## SOURCE RECORDS
- - - - - - -

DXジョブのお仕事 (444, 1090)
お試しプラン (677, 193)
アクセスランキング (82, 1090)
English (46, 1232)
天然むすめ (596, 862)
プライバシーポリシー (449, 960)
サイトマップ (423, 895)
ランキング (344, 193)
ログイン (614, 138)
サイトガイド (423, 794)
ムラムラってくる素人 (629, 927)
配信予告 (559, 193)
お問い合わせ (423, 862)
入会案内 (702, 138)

- - - - - - -

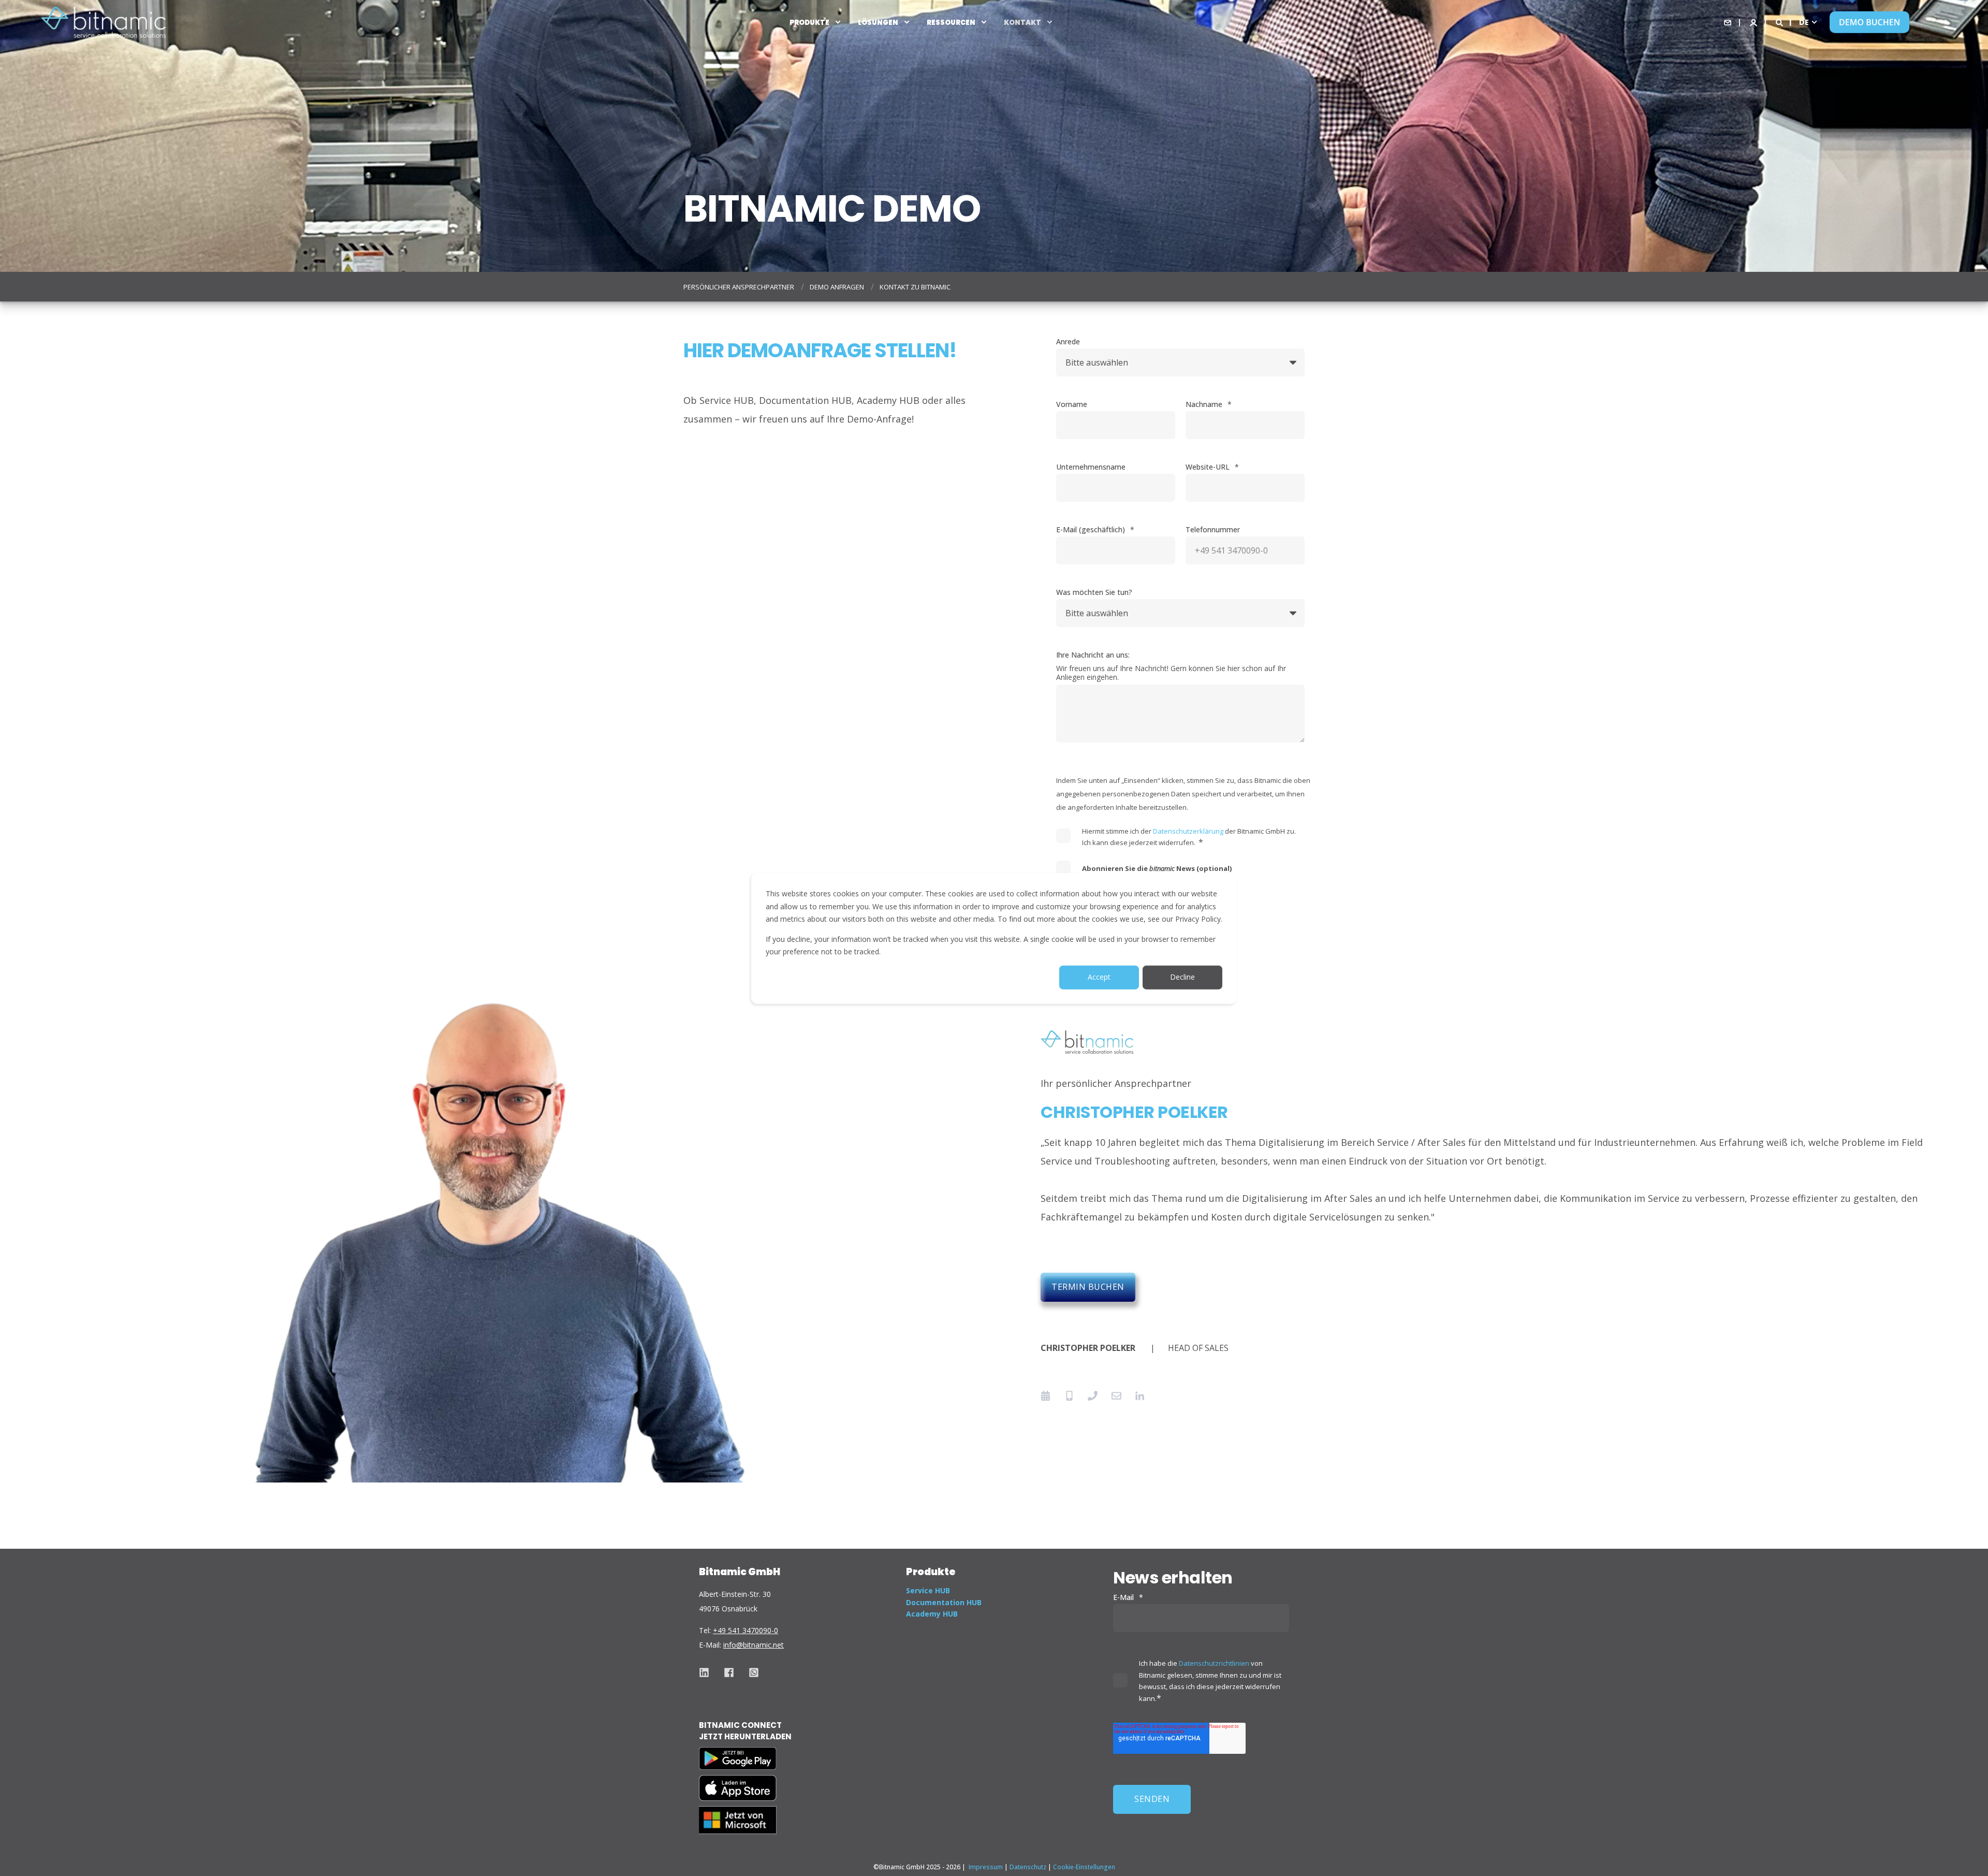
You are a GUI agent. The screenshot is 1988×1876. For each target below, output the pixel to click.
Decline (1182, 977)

- - - - - - -

## EXERCISE OBJECTIVE
The stretch of entries above that starts with the line containing "DXジョブのお仕事 (444, 1090)" and goes on through the line containing "入会案内 (702, 138)" is to be transcribed exactly, and no other line is to be transcribed.

## SOLUTION FOR THIS TASK
DXジョブのお仕事 (444, 1090)
お試しプラン (677, 193)
アクセスランキング (82, 1090)
English (46, 1232)
天然むすめ (596, 862)
プライバシーポリシー (449, 960)
サイトマップ (423, 895)
ランキング (344, 193)
ログイン (614, 138)
サイトガイド (423, 794)
ムラムラってくる素人 (629, 927)
配信予告 (559, 193)
お問い合わせ (423, 862)
入会案内 (702, 138)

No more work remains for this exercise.